Greenwall describes anxiety as a “dark hole of vulnerability” that should be celebrated as a catalyst for innovation. “Your fears and worries encourage creativity by inspiring you to create something that takes the fear away. Edison was afraid of the dark so he re-invented the lightbulb, and Mark Zuckerberg was afraid of women, so he re-invented social networking,” quipped Greenwall.
On embracing discontent, Greenwall cited the example of waiting in a restaurant and not being able to communicate unsatisfactory service to the manager. South African startup Krit embraced exactly this type of discontent to create their service feedback system.
When a child died in a fire, South Africa asked “Why The Failure?” When it became apparent that the fire was caused by a candle that fell over, it would inspire new types of sturdy candle holders and even new light sources. Ockert van Heerden and John Bexley’s Consol Jar provides light through solar powered LED lights. Embrace failure and disaster and study their anatomies to innovate. Without disaster there are no heroes. Greenwall calls it the paradox of life. Without tragedy there is no comedy. Without stupidity there is no logic.
Three basic desires for innovation
Greenwall highlighted three basic desires that drive innovation. The first he said, is the need to understand what went wrong and how to solve the problem. The second, is to share your newly found knowledge or product based on your research. The third is the need for acceptance. The desire to be loved and liked, gauges how well your solution is received. Acceptance cannot be forced, it will come organically if you “fail until you perfect your product.”
It’s important to think from a different perspective. If you’re out of whack you’re right on track,” says Greenwall, but the “innovation zone” really happens when you start caring.
Keep thinking and analysing to avoid hitting a wall of apathy or, on the other side of the spectrum, anger. Instead of being dismayed at the state of the economy, push for a vocational approach for entrepreneurship in schools, for example.

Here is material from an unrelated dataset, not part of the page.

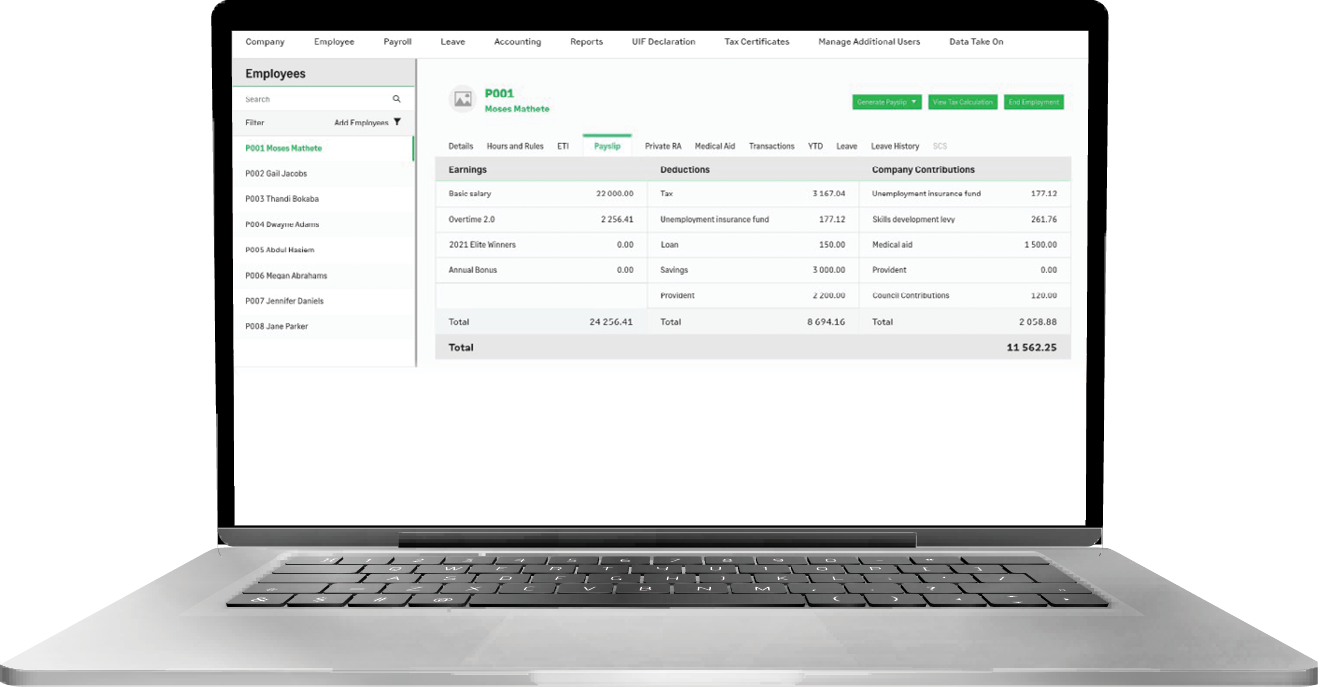Click Add Employees in the sidebar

Everything evolves around the cocktail of confusion and curiosity which leads to questions. Greenwall ended by encouraging the audience to find problems with other people’s solutions. “Challenge the assumptions, question the rules, challenge the system, sweat the small stuff, look around at what other people are confused about and remember to label your confusion, that way the problem can be discussed into existence which can lead to a new product.”